I do love the cables – I’ve been using the ‘sans cable needle’ method I learned from Grumperina’s tutorial. I found a picture of the first cabling I ever did – I was in college, my entire dorm was making garter stitch scarves, and I picked out the most complicated cable I could find in my sister’s Reader’s Digest book and commenced knitting my ‘scarf’. Like with many things I’d started knitting, I quickly realized the edges were going to roll, I didn’t have enough yarn to finish, and I was bored especially since I was making it just to counteract the vast quantities of garter stitch in my dorm. So I folded it up into a bag, crocheted it all together, and never got around to lining it – the fabric is so floppy I’d really like the security of a zipper.

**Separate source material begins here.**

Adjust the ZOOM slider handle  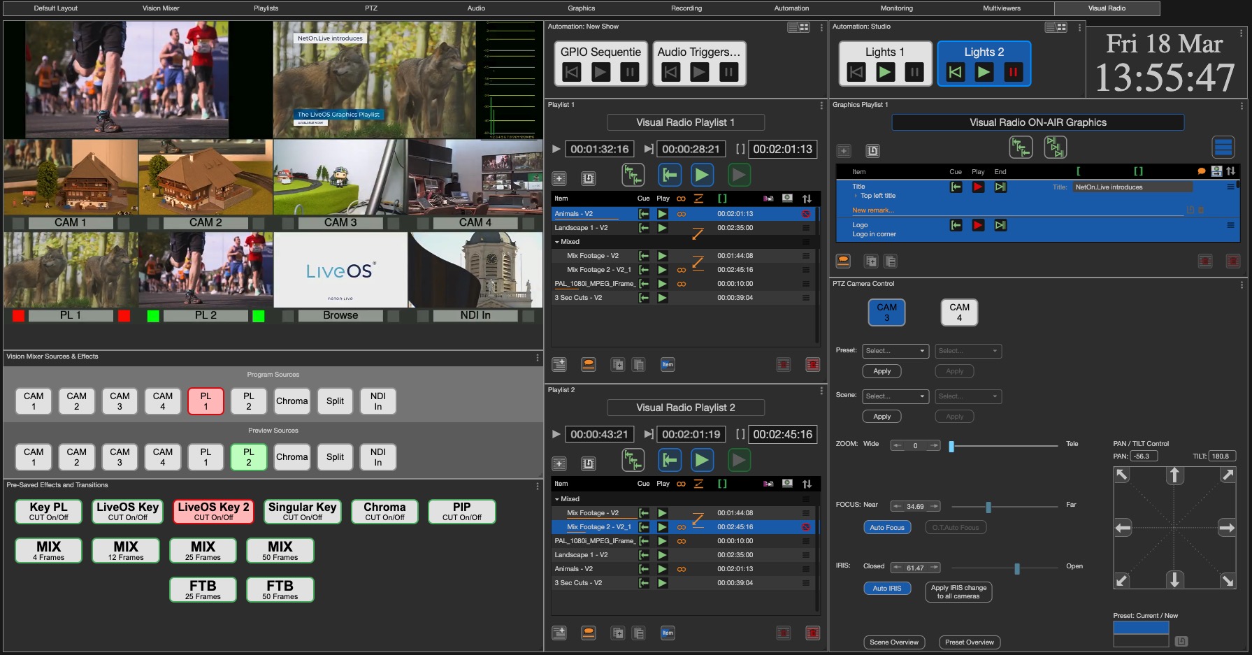coord(951,446)
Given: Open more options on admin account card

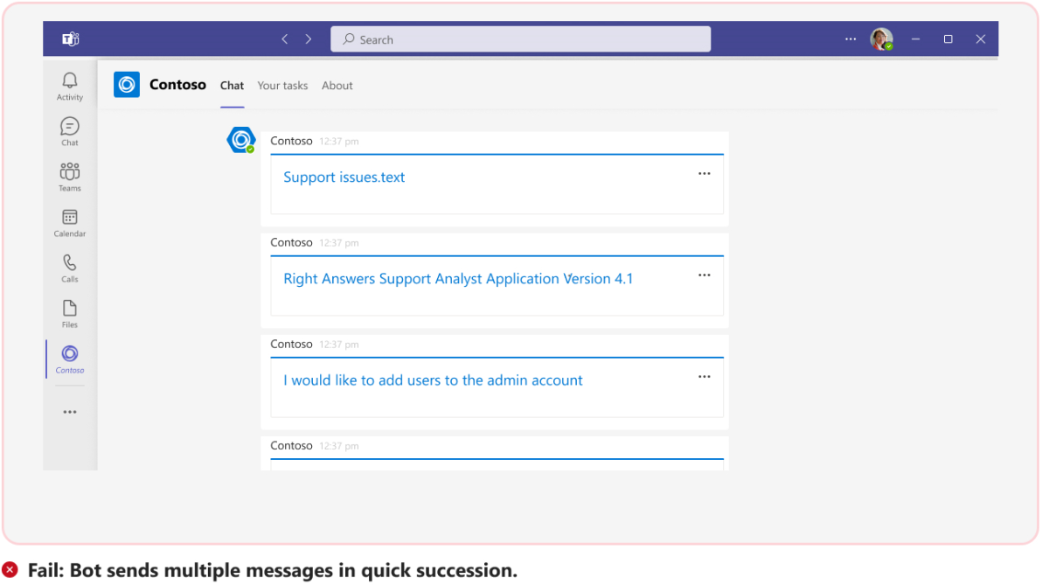Looking at the screenshot, I should 705,377.
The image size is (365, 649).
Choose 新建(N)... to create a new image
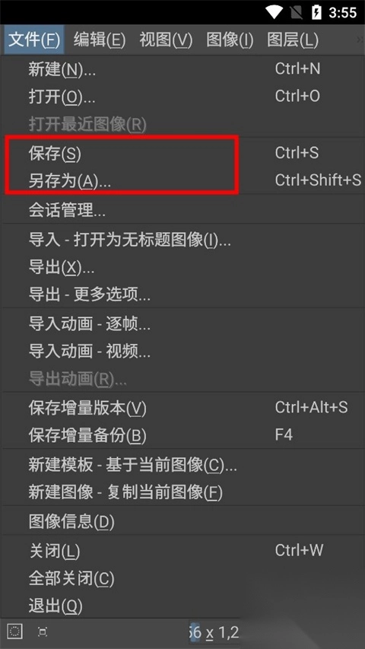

The color is truer in the left picture of the entire bag but I wanted to show the cable detail as well. I remember manipulating those stitches with a slippery dpn I called ‘cable needle’. Those were the days before I bought knitting needles and vast quantities of yarn – I would just raid my mother’s single ziplock bag of knitting supplies and pick from the 1 or 2 available 14″ straight needles and her 1 set of dpns. I think she must have bought the needles around the same time she bought yarn to make me a sweater – I’m just finally using that yarn now to make the ‘vintage licorice twist shrug’. I was going to make a sweater but as you might imagine, I’m a bit larger now than when I was five and there just isn’t that much yarn since it’s a heavy worsted weight.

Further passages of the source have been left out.